On n’y est pas, pas du tout, mais des pas importants ont été faits, «dans la bonne direction», estiment à l’unisson Français et Allemands. «La porte s’est ouverte», dit Hillary Clinton mais, question donc, pourquoi ?

Depuis jeudi, trois écoles s’affrontent. Nombreux, voire majoritaires, les plus sceptiques ne voient qu’une manœuvre dans ces concessions de la République islamique, qu’un moyen de gagner du temps en donnant l’illusion d’ouvrir des négociations qu’elle n’aurait aucune intention de faire aboutir.

Leur argument est simple, mais pas négligeable. L’Iran veut la bombe, disent-ils. Il la voulait dès les temps du chah parce que ce pays chiite et perse, l’une des trois seules puissances de la région, avec Israël et la Turquie, à n’être ni sunnite ni arabe, veut renouer avec une grandeur passée et refaire pencher la balance de l’histoire en sa faveur.
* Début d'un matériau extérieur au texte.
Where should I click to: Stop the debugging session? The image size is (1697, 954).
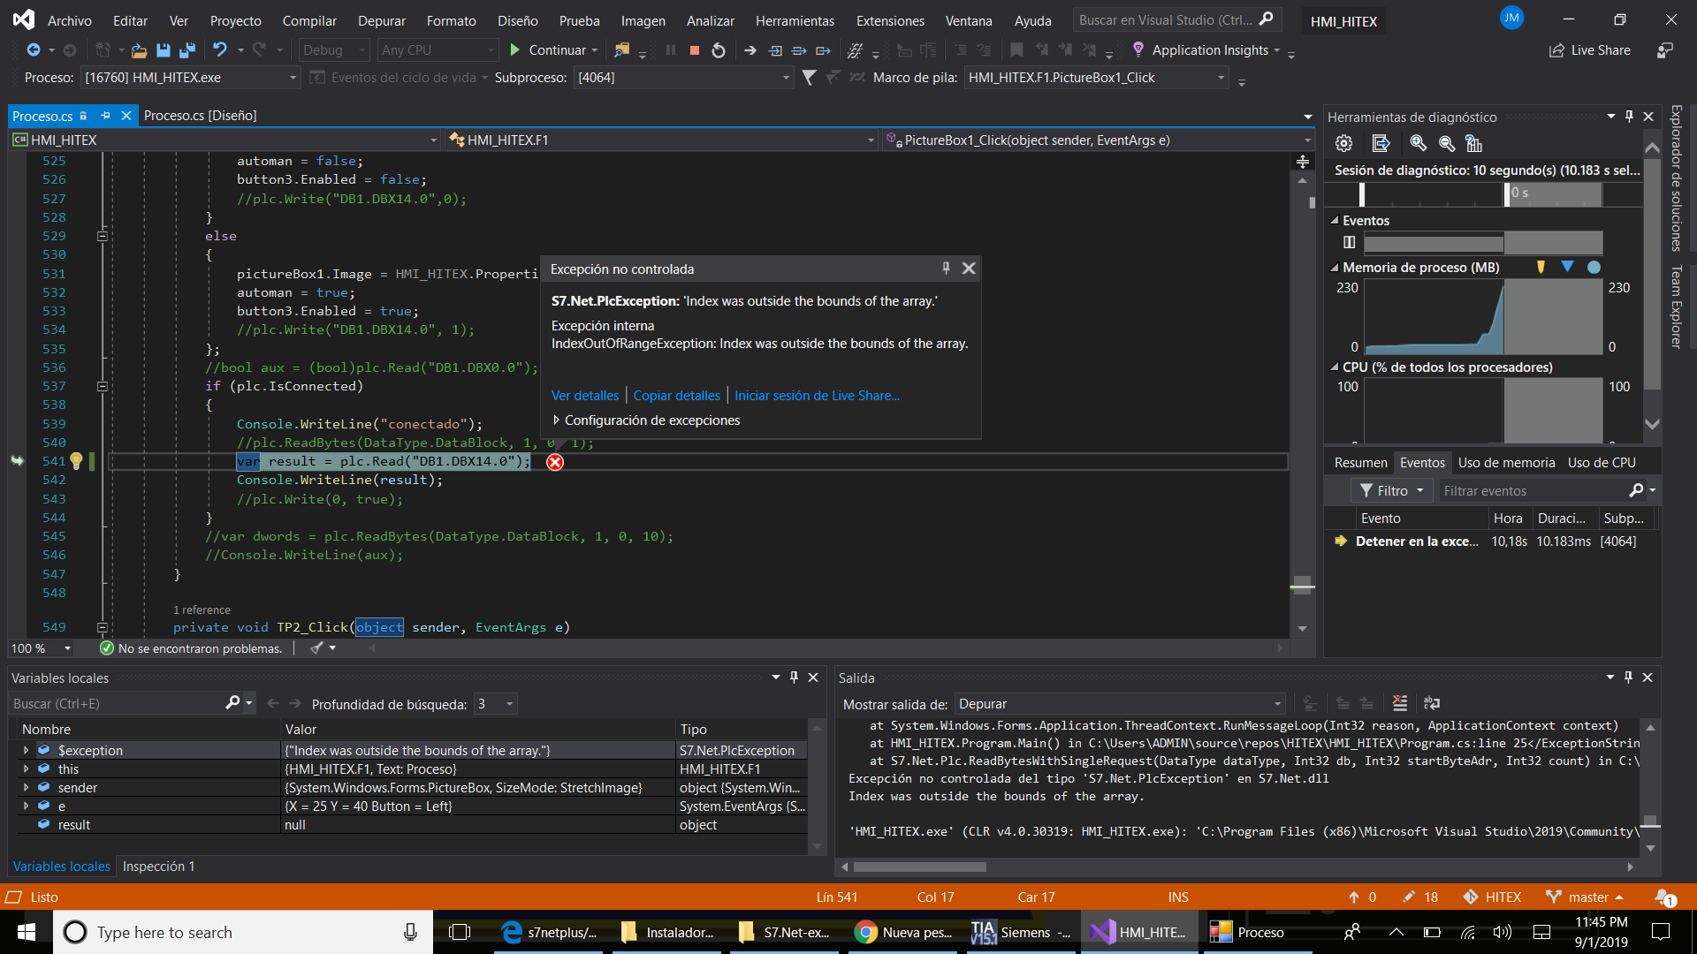tap(694, 50)
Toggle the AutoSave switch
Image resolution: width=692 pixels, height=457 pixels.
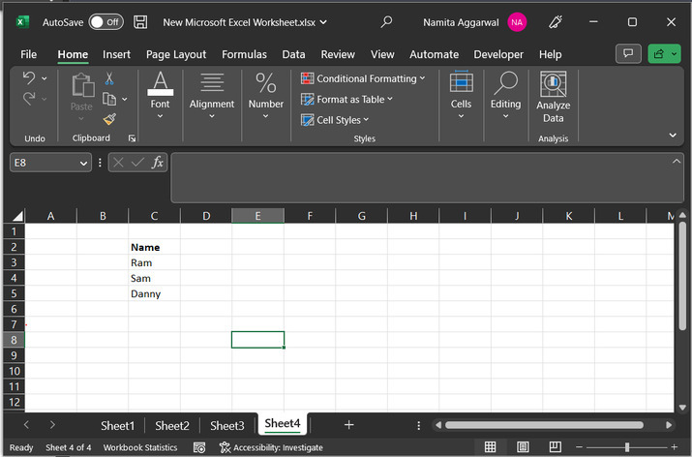105,21
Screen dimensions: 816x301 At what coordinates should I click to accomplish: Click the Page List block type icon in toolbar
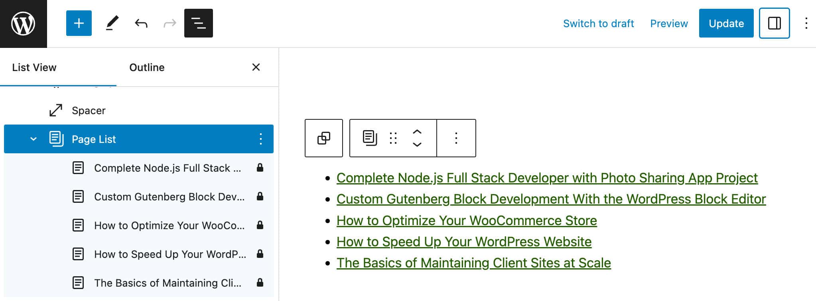tap(370, 138)
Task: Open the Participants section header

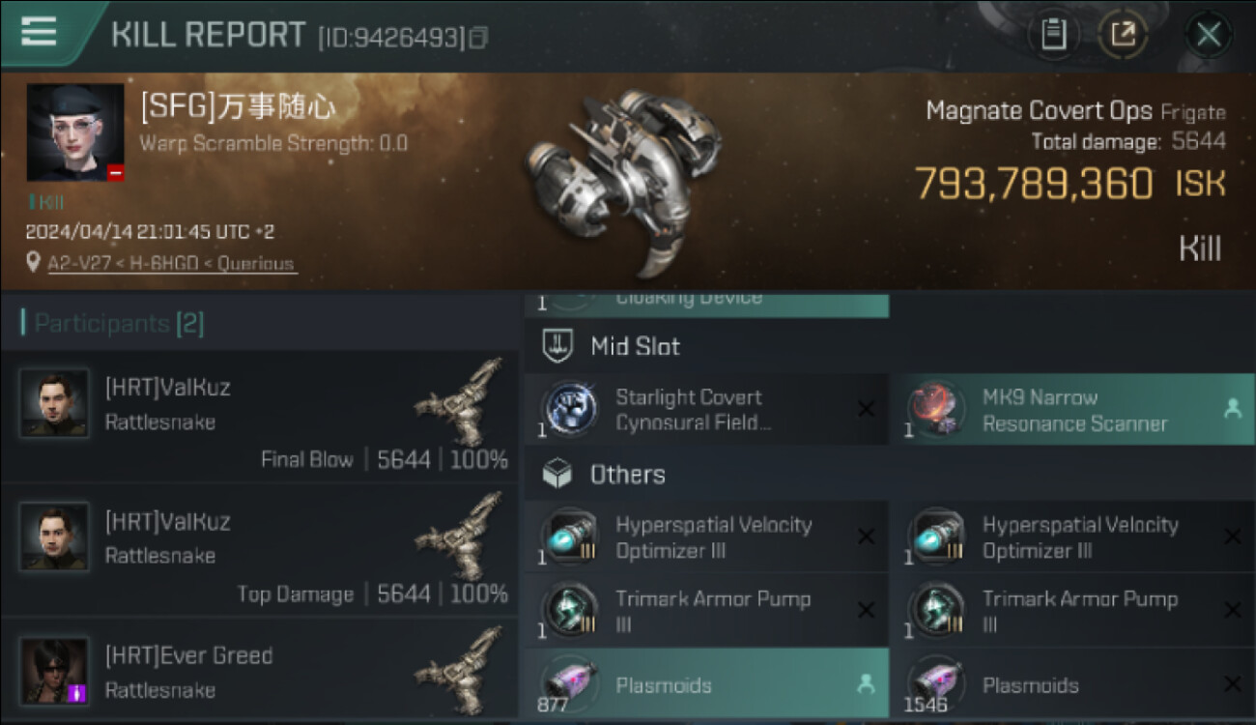Action: pyautogui.click(x=112, y=323)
Il la veut d’autant plus, ajoutent-ils, que son régime se sent plus que jamais menacé depuis les manifestations de juin et qu’il espère retrouver un prestige intérieur et s’offrir une assurance vie extérieure en se dotant de l’arme nucléaire.

Sans obligatoirement rejeter cette analyse, d’autres considèrent que les concessions de Genève marquent, au moins, une hésitation nouvelle qu’ils expliquent, à la fois, par les difficultés politiques auxquelles se heurte la théocratie depuis juin et par le fait, surtout, qu’elle ne peut plus tabler sur la division du Conseil de sécurité depuis le rapprochement entre les Etats-Unis et la Russie. Ce régime ne peut plus prendre le risque, dit cette deuxième école, d’ajouter à ses incertitudes politiques les difficultés économiques supplémentaires que créeraient de nouvelles sanctions internationales.
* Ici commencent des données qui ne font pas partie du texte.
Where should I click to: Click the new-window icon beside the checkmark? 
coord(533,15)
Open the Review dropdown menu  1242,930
Les plus optimistes, enfin, sont ceux qui ont toujours pensé que la République islamique voulait seulement s’approcher du seuil nucléaire pour pouvoir, ensuite, négocier sa pérennité en position de force. Ceux-là estiment que les Iraniens ont maintenant compris qu’ils pouvaient parvenir à un compromis régional avec les Etats-Unis de Barack Obama, devenir un partenaire privilégié de Washington, et que c’est cette carte qu’ils joueraient désormais.

Cela fait deux hypothèses encourageantes sur trois. La proportion est bonne et, même si le président iranien Mahmoud Ahmadinejad ne cherche qu’à gagner du temps, cela veut dire qu’un rapport de force le lui impose.

Bernard Guetta, membre du conseil de surveillance de Libération.